Computes the HKY85 nucleotide substitution distance between two sequences, using only the A/C/G/T block of a pairwise count matrix. Base frequencies are estimated as the average of row and column marginals, and transitions are pooled into a single class (A↔G and C↔T).

Usage

HKY85_distance(m)

Arguments

m

A numeric matrix of pair counts with row/column names including A,C,G,T. If m is a list, the field $probability_matrix is used (for compatibility with your other helpers).

Value

A single numeric: the HKY85 distance (substitutions/site).

Details

Let \(P\) be the total fraction of transition differences (A↔G plus C↔T) among A/C/G/T pairs, and \(Q\) the fraction of transversion differences (all other A↔{C,T}, G↔{C,T} pairs). Let \(\pi_A,\pi_C,\pi_G,\pi_T\) be the average base frequencies across the two sequences (row and column marginals averaged), \(\pi_R = \pi_A + \pi_G\), and \(\pi_Y = \pi_C + \pi_T\).

The HKY85 distance (special case of TN93 with a single transition rate) is: $$ d_{\mathrm{HKY85}} = -\,2(\pi_A \pi_G + \pi_C \pi_T)\; \ln\!\left(1 - \frac{P}{2(\pi_A \pi_G + \pi_C \pi_T)}\right) -\,2\,\pi_R \pi_Y\; \ln\!\left(1 - \frac{Q}{2\,\pi_R \pi_Y}\right). $$

Implementation notes:

  • Rows/columns outside A,C,G,T are dropped.

  • \(P\) and \(Q\) are computed from the normalized 4×4 table.

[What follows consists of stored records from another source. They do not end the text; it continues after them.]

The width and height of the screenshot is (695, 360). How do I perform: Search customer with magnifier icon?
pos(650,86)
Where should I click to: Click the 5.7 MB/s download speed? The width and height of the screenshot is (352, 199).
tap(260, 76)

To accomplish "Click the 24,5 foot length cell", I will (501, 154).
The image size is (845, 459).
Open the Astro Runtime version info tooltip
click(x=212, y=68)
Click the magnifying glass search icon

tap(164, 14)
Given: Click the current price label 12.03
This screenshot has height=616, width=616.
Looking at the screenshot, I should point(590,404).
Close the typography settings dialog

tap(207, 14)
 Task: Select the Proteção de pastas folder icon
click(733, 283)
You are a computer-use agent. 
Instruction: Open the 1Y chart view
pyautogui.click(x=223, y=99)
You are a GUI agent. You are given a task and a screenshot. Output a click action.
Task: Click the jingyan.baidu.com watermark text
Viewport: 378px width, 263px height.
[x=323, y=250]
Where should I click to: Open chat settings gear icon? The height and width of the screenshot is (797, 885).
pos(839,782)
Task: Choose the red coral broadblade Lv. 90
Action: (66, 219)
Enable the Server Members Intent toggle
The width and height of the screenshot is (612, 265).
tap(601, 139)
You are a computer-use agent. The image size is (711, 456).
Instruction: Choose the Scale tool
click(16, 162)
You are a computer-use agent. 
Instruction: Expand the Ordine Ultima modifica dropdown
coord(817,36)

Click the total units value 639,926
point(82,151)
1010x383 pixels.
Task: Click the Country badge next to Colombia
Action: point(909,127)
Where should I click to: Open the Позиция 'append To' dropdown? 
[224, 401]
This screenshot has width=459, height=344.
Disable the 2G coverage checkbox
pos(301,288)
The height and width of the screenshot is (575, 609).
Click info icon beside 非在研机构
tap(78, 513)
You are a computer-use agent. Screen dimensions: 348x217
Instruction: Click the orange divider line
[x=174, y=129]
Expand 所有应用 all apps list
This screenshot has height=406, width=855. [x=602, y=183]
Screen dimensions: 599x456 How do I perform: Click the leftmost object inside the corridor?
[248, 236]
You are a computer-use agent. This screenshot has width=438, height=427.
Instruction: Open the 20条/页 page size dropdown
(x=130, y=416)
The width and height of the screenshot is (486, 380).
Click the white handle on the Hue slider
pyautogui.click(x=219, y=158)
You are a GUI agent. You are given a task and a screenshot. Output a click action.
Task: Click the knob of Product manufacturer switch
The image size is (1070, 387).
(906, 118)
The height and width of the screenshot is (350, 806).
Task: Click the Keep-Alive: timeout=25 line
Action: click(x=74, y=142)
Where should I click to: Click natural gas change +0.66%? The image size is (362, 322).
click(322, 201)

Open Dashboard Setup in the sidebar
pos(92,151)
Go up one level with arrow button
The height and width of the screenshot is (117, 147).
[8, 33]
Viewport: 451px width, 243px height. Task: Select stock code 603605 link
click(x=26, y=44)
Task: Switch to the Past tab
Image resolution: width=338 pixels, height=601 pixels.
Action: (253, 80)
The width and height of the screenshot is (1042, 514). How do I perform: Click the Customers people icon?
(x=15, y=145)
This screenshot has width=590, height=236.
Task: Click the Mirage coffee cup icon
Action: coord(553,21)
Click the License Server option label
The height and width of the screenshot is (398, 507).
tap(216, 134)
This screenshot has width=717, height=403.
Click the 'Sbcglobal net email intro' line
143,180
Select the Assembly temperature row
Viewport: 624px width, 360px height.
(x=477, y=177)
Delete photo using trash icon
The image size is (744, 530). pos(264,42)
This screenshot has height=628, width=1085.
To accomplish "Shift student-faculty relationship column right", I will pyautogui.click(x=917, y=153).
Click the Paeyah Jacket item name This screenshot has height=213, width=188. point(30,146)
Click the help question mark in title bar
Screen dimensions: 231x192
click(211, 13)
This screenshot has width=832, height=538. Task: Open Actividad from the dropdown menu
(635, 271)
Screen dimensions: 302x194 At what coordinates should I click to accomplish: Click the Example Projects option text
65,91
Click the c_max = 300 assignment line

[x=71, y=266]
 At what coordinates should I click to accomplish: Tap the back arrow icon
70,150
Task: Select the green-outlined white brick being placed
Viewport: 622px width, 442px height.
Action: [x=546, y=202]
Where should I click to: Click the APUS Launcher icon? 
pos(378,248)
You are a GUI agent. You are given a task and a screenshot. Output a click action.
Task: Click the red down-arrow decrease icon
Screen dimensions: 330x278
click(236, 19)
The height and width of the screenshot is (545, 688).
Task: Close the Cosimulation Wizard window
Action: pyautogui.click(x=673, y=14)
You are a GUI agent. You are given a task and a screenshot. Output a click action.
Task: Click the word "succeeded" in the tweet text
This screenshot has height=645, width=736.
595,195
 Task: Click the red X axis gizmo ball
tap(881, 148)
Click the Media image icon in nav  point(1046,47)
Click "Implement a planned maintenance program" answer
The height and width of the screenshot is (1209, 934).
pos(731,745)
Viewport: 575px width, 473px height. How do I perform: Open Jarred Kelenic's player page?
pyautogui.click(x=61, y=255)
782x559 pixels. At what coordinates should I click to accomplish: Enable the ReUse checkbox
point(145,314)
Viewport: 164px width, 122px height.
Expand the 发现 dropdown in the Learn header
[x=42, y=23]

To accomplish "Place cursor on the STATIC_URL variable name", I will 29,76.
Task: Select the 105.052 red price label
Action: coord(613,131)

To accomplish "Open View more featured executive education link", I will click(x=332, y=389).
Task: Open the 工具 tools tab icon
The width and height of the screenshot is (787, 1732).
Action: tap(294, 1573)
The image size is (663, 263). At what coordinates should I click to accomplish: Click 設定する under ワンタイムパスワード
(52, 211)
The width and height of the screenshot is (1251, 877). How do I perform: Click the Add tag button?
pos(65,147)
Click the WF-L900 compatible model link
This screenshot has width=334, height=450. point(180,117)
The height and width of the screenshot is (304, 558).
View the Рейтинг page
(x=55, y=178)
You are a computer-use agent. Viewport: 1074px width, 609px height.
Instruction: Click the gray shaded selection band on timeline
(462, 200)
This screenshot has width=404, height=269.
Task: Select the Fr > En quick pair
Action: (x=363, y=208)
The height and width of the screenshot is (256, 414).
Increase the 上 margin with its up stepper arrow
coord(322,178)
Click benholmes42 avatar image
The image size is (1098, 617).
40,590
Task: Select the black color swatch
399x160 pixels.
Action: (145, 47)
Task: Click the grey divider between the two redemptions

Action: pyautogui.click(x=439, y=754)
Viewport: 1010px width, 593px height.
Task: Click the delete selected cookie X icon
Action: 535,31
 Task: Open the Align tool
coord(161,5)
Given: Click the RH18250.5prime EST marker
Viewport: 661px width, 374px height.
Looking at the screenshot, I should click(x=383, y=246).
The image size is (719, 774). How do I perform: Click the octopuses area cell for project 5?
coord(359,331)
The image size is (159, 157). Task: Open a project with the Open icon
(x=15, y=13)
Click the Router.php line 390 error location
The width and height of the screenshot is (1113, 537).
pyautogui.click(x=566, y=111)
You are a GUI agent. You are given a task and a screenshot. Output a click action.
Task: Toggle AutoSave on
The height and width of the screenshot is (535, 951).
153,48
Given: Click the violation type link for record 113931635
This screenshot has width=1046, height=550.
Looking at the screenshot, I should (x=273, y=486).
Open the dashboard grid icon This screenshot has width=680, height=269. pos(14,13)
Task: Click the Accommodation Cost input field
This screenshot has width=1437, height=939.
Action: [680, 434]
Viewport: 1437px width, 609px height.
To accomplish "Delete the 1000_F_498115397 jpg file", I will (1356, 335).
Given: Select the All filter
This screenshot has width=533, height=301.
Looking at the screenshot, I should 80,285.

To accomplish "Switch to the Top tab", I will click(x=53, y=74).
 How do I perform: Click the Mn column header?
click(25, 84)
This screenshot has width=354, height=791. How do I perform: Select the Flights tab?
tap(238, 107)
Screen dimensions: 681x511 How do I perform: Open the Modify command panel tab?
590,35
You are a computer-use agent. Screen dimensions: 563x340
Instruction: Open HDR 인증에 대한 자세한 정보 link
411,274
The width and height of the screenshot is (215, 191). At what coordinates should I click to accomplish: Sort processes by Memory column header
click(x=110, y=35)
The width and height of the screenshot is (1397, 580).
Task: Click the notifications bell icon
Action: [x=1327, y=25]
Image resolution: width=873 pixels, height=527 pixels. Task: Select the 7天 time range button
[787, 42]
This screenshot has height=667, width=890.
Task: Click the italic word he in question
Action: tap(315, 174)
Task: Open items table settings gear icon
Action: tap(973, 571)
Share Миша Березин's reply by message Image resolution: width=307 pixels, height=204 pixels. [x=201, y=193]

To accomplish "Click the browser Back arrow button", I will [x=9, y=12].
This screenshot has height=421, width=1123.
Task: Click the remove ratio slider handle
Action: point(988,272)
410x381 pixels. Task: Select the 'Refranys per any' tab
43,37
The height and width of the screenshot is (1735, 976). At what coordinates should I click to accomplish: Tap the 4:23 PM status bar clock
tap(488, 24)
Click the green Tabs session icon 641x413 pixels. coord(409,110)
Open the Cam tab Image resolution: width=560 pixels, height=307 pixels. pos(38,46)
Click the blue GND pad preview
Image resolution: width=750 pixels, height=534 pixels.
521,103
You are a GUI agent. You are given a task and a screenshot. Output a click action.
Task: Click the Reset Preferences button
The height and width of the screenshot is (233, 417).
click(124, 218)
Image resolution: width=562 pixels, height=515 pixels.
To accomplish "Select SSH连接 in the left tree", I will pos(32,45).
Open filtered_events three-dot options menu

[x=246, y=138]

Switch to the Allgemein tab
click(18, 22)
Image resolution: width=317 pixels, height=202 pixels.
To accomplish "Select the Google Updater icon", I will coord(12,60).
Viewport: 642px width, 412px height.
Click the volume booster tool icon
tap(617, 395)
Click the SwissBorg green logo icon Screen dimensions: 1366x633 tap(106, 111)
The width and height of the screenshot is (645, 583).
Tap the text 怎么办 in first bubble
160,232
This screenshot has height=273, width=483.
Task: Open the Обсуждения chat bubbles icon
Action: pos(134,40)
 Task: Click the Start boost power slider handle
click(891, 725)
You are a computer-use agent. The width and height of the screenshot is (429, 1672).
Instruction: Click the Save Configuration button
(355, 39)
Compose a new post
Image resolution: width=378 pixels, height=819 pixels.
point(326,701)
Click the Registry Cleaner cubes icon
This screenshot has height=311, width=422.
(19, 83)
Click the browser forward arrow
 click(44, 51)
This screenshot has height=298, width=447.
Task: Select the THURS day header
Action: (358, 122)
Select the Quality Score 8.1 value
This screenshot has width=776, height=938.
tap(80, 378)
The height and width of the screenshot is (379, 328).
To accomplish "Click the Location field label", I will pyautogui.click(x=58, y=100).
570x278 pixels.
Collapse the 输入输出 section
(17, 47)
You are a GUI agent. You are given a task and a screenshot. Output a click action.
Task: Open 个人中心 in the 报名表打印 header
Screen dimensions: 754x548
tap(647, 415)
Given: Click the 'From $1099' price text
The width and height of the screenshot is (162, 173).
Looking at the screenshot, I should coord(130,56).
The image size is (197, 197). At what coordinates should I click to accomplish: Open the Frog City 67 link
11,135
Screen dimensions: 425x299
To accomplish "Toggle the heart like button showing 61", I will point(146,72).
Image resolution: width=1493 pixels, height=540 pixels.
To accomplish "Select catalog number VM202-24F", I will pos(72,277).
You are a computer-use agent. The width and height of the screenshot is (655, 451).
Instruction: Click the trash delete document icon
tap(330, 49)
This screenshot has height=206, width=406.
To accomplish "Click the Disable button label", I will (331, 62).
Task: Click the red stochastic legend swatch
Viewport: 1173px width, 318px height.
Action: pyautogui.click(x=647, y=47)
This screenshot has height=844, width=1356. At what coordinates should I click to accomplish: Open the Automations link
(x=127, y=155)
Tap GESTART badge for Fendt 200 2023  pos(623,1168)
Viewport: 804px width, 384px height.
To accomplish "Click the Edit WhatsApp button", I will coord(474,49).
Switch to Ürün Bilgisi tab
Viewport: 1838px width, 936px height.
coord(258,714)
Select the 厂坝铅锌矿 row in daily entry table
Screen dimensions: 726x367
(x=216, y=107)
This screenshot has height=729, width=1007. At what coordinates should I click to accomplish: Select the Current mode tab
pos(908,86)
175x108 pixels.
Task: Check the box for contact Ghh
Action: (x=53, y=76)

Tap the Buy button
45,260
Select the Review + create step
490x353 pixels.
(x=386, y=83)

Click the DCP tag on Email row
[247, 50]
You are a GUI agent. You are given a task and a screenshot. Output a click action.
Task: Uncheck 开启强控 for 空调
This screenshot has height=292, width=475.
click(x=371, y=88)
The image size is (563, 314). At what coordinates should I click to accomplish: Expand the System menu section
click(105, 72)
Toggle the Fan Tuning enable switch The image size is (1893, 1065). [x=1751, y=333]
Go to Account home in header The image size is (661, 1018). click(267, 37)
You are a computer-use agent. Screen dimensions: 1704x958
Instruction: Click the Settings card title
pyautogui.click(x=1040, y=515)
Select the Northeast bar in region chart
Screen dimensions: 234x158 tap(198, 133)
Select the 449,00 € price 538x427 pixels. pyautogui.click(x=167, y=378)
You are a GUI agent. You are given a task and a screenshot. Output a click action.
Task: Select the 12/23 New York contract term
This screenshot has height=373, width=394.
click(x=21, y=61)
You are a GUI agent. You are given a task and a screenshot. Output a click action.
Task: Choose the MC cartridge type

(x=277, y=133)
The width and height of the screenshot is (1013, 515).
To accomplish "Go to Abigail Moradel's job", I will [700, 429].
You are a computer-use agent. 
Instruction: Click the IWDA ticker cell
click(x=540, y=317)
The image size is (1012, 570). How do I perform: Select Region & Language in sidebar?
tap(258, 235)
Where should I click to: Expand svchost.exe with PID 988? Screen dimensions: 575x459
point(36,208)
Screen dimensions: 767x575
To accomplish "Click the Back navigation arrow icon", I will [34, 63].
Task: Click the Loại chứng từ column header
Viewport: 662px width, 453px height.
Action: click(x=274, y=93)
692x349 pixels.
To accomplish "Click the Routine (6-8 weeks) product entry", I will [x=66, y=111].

  • \(\pi_\bullet\) are estimated as the average of row and column marginals.

  • Returns Inf if any log argument is non‑positive or a denominator is zero.

References

Hasegawa, M., Kishino, H., and Yano, T. (1985). Dating of the human–ape splitting by a molecular clock of mitochondrial DNA. J. Mol. Evol. 22:160–174.

RevBayes tutorial (overview of HKY, parameters \(\kappa,\pi\)): https://revbayes.github.io/tutorials/ctmc/

IQ‑TREE model manual (relationships among HKY, K80, TN93): https://iqtree.github.io/doc/Substitution-Models

Author

Entirely written by Copilot and not proofchecked yet

Examples

HKY85_distance(exampleSubstitutionMatrix)
#> [1] 0.288648